-- Opening Marker --

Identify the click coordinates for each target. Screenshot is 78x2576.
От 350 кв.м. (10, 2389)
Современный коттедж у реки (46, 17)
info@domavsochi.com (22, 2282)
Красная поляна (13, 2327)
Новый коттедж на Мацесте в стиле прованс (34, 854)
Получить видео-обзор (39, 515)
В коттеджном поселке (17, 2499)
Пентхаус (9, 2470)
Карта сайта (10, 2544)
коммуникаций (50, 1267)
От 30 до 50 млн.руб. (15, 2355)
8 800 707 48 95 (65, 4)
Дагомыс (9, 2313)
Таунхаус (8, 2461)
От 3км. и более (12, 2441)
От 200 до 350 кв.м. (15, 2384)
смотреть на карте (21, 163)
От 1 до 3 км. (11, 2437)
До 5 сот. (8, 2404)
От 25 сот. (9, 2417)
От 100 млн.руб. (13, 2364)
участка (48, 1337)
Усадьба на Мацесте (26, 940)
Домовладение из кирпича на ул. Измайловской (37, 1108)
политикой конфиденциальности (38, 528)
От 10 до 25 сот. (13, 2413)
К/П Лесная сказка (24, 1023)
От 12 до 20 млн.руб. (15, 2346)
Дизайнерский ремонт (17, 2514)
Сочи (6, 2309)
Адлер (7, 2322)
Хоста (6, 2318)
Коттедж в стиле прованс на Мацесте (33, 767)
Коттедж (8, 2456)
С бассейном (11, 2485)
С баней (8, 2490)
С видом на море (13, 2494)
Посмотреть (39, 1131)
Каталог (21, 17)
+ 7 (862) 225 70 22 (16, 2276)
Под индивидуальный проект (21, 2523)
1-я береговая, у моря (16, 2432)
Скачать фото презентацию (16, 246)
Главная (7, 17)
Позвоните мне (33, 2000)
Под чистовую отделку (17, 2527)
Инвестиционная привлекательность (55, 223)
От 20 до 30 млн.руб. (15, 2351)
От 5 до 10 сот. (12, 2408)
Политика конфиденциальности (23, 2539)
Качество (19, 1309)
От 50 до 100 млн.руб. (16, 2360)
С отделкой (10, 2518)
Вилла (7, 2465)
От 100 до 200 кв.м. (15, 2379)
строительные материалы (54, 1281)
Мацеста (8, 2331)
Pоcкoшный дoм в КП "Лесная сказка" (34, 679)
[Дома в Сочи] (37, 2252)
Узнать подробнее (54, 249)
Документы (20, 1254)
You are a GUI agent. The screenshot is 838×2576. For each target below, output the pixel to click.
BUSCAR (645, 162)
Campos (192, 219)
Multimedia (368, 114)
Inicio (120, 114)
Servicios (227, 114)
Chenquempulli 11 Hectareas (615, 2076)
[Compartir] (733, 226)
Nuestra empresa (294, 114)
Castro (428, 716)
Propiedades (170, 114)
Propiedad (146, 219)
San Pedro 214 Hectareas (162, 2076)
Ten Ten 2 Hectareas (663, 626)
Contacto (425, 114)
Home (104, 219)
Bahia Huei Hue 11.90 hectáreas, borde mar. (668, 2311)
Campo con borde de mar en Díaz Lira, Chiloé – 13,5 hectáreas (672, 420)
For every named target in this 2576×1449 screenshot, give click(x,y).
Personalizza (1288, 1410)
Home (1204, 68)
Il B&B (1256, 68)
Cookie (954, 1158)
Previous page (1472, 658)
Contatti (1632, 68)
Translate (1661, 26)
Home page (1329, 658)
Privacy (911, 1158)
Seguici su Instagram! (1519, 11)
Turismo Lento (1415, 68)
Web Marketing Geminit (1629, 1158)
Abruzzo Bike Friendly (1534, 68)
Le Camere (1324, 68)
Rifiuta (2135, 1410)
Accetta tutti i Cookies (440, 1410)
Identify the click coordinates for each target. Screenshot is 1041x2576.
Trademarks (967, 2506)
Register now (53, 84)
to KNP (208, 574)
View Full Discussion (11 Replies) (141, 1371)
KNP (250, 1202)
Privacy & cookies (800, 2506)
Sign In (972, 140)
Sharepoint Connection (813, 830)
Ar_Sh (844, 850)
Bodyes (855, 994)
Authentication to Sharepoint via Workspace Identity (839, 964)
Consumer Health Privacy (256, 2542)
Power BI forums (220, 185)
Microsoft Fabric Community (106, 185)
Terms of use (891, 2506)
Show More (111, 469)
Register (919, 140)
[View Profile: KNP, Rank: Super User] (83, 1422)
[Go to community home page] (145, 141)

-- Closing Marker --

> ABOUT THIS TASK
Every entry needs to be copied again, word for word.

> COMPLETED TASK
Identify the click coordinates for each target. Screenshot is 78x2576.
От 350 кв.м. (10, 2389)
Современный коттедж у реки (46, 17)
info@domavsochi.com (22, 2282)
Красная поляна (13, 2327)
Новый коттедж на Мацесте в стиле прованс (34, 854)
Получить видео-обзор (39, 515)
В коттеджном поселке (17, 2499)
Пентхаус (9, 2470)
Карта сайта (10, 2544)
коммуникаций (50, 1267)
От 30 до 50 млн.руб. (15, 2355)
8 800 707 48 95 (65, 4)
Дагомыс (9, 2313)
Таунхаус (8, 2461)
От 3км. и более (12, 2441)
От 200 до 350 кв.м. (15, 2384)
смотреть на карте (21, 163)
От 1 до 3 км. (11, 2437)
До 5 сот. (8, 2404)
От 25 сот. (9, 2417)
От 100 млн.руб. (13, 2364)
участка (48, 1337)
Усадьба на Мацесте (26, 940)
Домовладение из кирпича на ул. Измайловской (37, 1108)
политикой конфиденциальности (38, 528)
От 10 до 25 сот. (13, 2413)
К/П Лесная сказка (24, 1023)
От 12 до 20 млн.руб. (15, 2346)
Дизайнерский ремонт (17, 2514)
Сочи (6, 2309)
Адлер (7, 2322)
Хоста (6, 2318)
Коттедж в стиле прованс на Мацесте (33, 767)
Коттедж (8, 2456)
С бассейном (11, 2485)
С баней (8, 2490)
С видом на море (13, 2494)
Посмотреть (39, 1131)
Каталог (21, 17)
+ 7 (862) 225 70 22 (16, 2276)
Под индивидуальный проект (21, 2523)
1-я береговая, у моря (16, 2432)
Скачать фото презентацию (16, 246)
Главная (7, 17)
Позвоните мне (33, 2000)
Под чистовую отделку (17, 2527)
Инвестиционная привлекательность (55, 223)
От 20 до 30 млн.руб. (15, 2351)
От 5 до 10 сот. (12, 2408)
Политика конфиденциальности (23, 2539)
Качество (19, 1309)
От 50 до 100 млн.руб. (16, 2360)
С отделкой (10, 2518)
Вилла (7, 2465)
От 100 до 200 кв.м. (15, 2379)
строительные материалы (54, 1281)
Мацеста (8, 2331)
Pоcкoшный дoм в КП "Лесная сказка" (34, 679)
[Дома в Сочи] (37, 2252)
Узнать подробнее (54, 249)
Документы (20, 1254)
You are a GUI agent. The screenshot is 838×2576. For each target below, output the pixel to click.
BUSCAR (645, 162)
Campos (192, 219)
Multimedia (368, 114)
Inicio (120, 114)
Servicios (227, 114)
Chenquempulli 11 Hectareas (615, 2076)
[Compartir] (733, 226)
Nuestra empresa (294, 114)
Castro (428, 716)
Propiedades (170, 114)
Propiedad (146, 219)
San Pedro 214 Hectareas (162, 2076)
Ten Ten 2 Hectareas (663, 626)
Contacto (425, 114)
Home (104, 219)
Bahia Huei Hue 11.90 hectáreas, borde mar. (668, 2311)
Campo con borde de mar en Díaz Lira, Chiloé – 13,5 hectáreas (672, 420)
For every named target in this 2576×1449 screenshot, give click(x,y).
Personalizza (1288, 1410)
Home (1204, 68)
Il B&B (1256, 68)
Cookie (954, 1158)
Previous page (1472, 658)
Contatti (1632, 68)
Translate (1661, 26)
Home page (1329, 658)
Privacy (911, 1158)
Seguici su Instagram! (1519, 11)
Turismo Lento (1415, 68)
Web Marketing Geminit (1629, 1158)
Abruzzo Bike Friendly (1534, 68)
Le Camere (1324, 68)
Rifiuta (2135, 1410)
Accetta tutti i Cookies (440, 1410)
Identify the click coordinates for each target. Screenshot is 1041x2576.
Trademarks (967, 2506)
Register now (53, 84)
to KNP (208, 574)
View Full Discussion (11 Replies) (141, 1371)
KNP (250, 1202)
Privacy & cookies (800, 2506)
Sign In (972, 140)
Sharepoint Connection (813, 830)
Ar_Sh (844, 850)
Bodyes (855, 994)
Authentication to Sharepoint via Workspace Identity (839, 964)
Consumer Health Privacy (256, 2542)
Power BI forums (220, 185)
Microsoft Fabric Community (106, 185)
Terms of use (891, 2506)
Show More (111, 469)
Register (919, 140)
[View Profile: KNP, Rank: Super User] (83, 1422)
[Go to community home page] (145, 141)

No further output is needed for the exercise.